Quote the records below word for word, please, from the very first line through the one that contains "You are a computer-use agent. This", and nothing beyond it.
══ DATA FOR PROCESSING
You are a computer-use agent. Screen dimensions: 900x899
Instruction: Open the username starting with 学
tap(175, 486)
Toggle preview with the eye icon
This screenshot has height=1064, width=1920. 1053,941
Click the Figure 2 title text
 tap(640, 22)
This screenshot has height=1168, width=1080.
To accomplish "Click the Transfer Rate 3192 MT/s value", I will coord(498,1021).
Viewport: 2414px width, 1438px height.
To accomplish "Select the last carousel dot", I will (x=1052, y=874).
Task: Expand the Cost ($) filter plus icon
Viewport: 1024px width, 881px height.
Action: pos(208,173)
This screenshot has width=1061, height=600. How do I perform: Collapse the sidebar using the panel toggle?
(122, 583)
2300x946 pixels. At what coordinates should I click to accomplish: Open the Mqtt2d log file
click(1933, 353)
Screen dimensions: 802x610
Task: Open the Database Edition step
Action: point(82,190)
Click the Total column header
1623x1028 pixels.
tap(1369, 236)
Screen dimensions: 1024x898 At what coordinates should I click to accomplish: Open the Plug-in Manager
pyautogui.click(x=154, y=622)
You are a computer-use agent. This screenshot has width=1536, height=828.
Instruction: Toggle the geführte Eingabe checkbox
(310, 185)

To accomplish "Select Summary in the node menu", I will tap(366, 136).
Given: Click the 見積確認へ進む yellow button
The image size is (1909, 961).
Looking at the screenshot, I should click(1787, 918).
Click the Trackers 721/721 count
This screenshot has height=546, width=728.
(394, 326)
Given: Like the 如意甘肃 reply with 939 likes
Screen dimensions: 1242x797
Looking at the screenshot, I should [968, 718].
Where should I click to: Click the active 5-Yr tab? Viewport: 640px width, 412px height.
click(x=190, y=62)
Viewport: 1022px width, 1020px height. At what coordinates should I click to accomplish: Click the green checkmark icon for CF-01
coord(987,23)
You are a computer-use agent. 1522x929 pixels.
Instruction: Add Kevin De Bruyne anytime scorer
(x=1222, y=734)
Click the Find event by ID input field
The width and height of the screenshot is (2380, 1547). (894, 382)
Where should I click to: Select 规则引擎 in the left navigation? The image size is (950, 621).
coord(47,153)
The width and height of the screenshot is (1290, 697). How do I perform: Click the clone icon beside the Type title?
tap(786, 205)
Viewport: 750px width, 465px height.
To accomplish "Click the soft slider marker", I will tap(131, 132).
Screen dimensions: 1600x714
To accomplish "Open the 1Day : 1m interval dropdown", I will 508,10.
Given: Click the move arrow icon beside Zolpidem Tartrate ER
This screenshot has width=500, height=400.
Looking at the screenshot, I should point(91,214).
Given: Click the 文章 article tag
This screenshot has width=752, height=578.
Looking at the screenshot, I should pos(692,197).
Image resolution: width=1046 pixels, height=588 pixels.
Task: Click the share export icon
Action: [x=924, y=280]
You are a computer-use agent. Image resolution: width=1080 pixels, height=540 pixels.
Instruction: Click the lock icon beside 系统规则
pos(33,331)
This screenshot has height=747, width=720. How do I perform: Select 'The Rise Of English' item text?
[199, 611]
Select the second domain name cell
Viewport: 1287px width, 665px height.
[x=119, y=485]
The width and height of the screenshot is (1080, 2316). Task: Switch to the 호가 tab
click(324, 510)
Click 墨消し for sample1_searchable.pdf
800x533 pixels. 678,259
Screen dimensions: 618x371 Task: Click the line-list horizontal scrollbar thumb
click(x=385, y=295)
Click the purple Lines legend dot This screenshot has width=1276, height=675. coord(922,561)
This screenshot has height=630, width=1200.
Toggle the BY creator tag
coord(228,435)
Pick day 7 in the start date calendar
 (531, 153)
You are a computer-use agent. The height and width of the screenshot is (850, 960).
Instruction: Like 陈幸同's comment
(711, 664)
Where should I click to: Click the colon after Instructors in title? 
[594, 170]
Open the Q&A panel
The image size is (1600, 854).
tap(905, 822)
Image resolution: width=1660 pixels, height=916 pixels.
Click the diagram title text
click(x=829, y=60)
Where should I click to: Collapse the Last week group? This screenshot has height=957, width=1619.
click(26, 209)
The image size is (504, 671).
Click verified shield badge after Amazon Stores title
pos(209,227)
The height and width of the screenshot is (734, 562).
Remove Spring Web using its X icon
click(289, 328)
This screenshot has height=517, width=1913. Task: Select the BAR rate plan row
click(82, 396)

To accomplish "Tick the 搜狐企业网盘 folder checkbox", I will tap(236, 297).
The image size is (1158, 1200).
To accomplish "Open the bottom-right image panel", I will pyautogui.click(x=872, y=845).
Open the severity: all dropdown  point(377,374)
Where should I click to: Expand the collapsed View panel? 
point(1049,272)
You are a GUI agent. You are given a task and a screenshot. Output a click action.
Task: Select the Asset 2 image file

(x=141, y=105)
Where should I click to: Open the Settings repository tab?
════
◆ **EXERCISE ANSWER**
You are a computer-use agent. Screen dimensions: 900x899
Instruction: Open the username starting with 学
tap(175, 486)
Toggle preview with the eye icon
This screenshot has height=1064, width=1920. 1053,941
Click the Figure 2 title text
 tap(640, 22)
This screenshot has height=1168, width=1080.
To accomplish "Click the Transfer Rate 3192 MT/s value", I will coord(498,1021).
Viewport: 2414px width, 1438px height.
To accomplish "Select the last carousel dot", I will (x=1052, y=874).
Task: Expand the Cost ($) filter plus icon
Viewport: 1024px width, 881px height.
Action: pos(208,173)
This screenshot has width=1061, height=600. How do I perform: Collapse the sidebar using the panel toggle?
(122, 583)
2300x946 pixels. At what coordinates should I click to accomplish: Open the Mqtt2d log file
click(1933, 353)
Screen dimensions: 802x610
Task: Open the Database Edition step
Action: point(82,190)
Click the Total column header
1623x1028 pixels.
tap(1369, 236)
Screen dimensions: 1024x898 At what coordinates should I click to accomplish: Open the Plug-in Manager
pyautogui.click(x=154, y=622)
You are a computer-use agent. This screenshot has width=1536, height=828.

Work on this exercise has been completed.